Ernestine erschreckt, drängt nach der Ursache seines Kummers, räth auf ein böses Gewissen, auf einen neuen Leichtsinn, dessen Entdeckung Wilhelm fürchtete, auf ein Verbrechen wohl gar ….
Wilhelm antwortete nicht und bestätigte durch sein düsteres Schweigen nur der Schwester entsetzliche Ahnung. Nach langem Drängen stößt er endlich einen herzzerreißenden Seufzer aus und sagt mit halb wahnsinnigem Lachen: „Das wird nun Zuchthaus und mindestens zehn Jahre!“
„Um Gottes willen!“ schreit Ernestine auf, schließt 153 alle Fenster, sieht nach den Thüren auf dem Vorplatze. Alles still, Alles hinlänglich ruhig, um die Verwünschungen auszusprechen, die sich ihr zwischen ihre Thränen drängten. „Elender!“ rief sie voll Verzweiflung. „Was hast Du begangen?“
Wilhelm schwieg und sagte nur: „Du kannst mir und uns Allen doch nicht helfen!“
Als sie dieß Wort und die Andeutung eines ganzen Complots hörte, war es ihr erst, als wenn das ein Wort wäre, hervorgegangen aus einer erlangten Wissenschaft von dem anvertrauten Gelde Ludwig Wächterʼs. Es war ihr geradezu gewesen, als wenn bei diesem Worte: ,Du kannst uns doch nicht helfen!‘ die Augen des jungen Wüstlings einen unheimlichen Blitz entsendet hätten auf die Thür des Schlafkämmerchens nebenan, wo in einer Truhe dicht an ihrem Bette über eine Woche schon fünfhundert Thaler verschlossen lagen; Wächter hatte sie wieder abholen wollen. Der Gedanke an das Geld gab ihr Kraft. „Bube!“ rief sie. „Wenn Du unverbesserlich bist, so verlaß meine reine Schwelle, wirf Dich inʼs Wasser, wo Du willst, ein Mühlstein an den Hals eines Diebes!“ Es war die Sprache der Verzweiflung, die so schon mit dem Aeußersten sich gegen Schreckliches wehrte ….

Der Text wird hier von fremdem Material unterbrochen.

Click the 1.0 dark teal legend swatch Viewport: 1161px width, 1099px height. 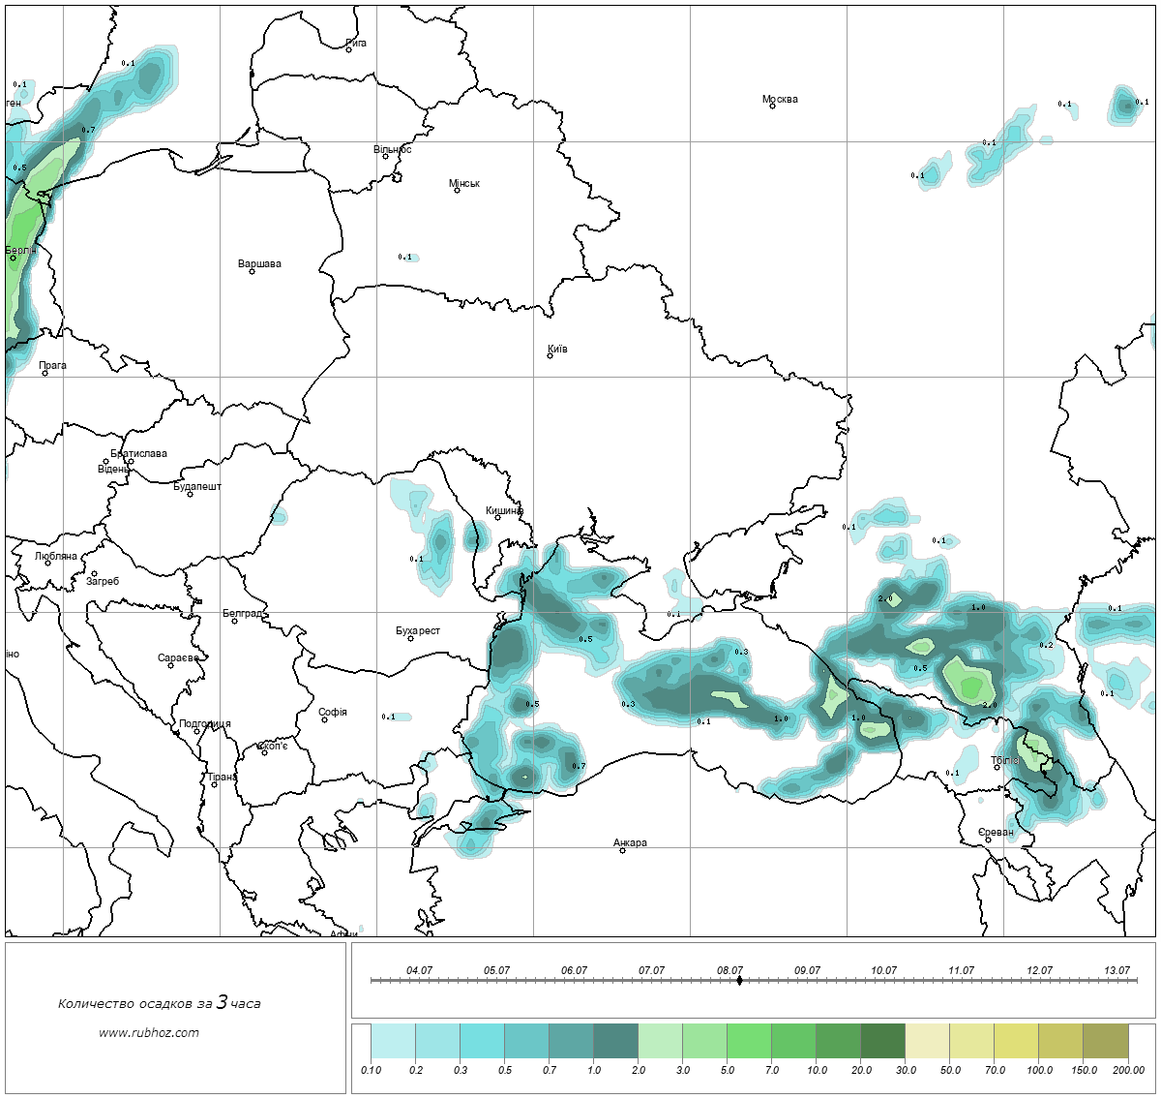pos(615,1043)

154 Wilhelm, statt sich zu erzürnen, breitete die Arme kreuzweise auf den Tisch, legte den Kopf auf und fing zu weinen an.

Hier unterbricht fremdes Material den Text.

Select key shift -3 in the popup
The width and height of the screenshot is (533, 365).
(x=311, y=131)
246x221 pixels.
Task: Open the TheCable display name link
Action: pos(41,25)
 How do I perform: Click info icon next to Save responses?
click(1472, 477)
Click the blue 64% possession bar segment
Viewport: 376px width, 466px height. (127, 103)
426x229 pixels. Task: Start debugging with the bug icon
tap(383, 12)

Das Schluchzen eines feigen Mannes kann für Frauen erkältend wirken bis zur Verachtung. Hier untergrub es aber ihren Widerstand und lockte selbst Thränen hervor. Ernestine, außer sich über die Dinge, die einer solchen Verzweiflung, solchʼ einer plötzlichen Furcht eines verwegenen Menschen zum Grunde liegen konnten, wehrte sich noch gegen ihr Mitleid. Sie ließ hellauf wieder ihren Zorn lodern, trat an Wilhelm heran und rüttelte ihn, faßte ihn am Kragen seines Rockes, tobte die ganze Entrüstung einer sittlichen Natur aus, die mit den furchtbarsten Anstrengungen sich wehrt gegen den Gedanken an Entsetzliches und nicht glauben will, nicht glauben kann und die tiefste Verzweiflung empfindet vor der dennoch bestehenden Wahrheit.
Wilhelm ließ Alles geschehen und brachte sie eben dadurch in Verzweiflung bis zum Weinen. Er bewahrte sein Geheimniß. Als kennte er die Natur eines Weibes, ließ er Ernestinen sich erst in ihrem Zorne auskämpfen und wußte dann wohl, daß die Erschöpfung mildere Saiten aufziehen würde.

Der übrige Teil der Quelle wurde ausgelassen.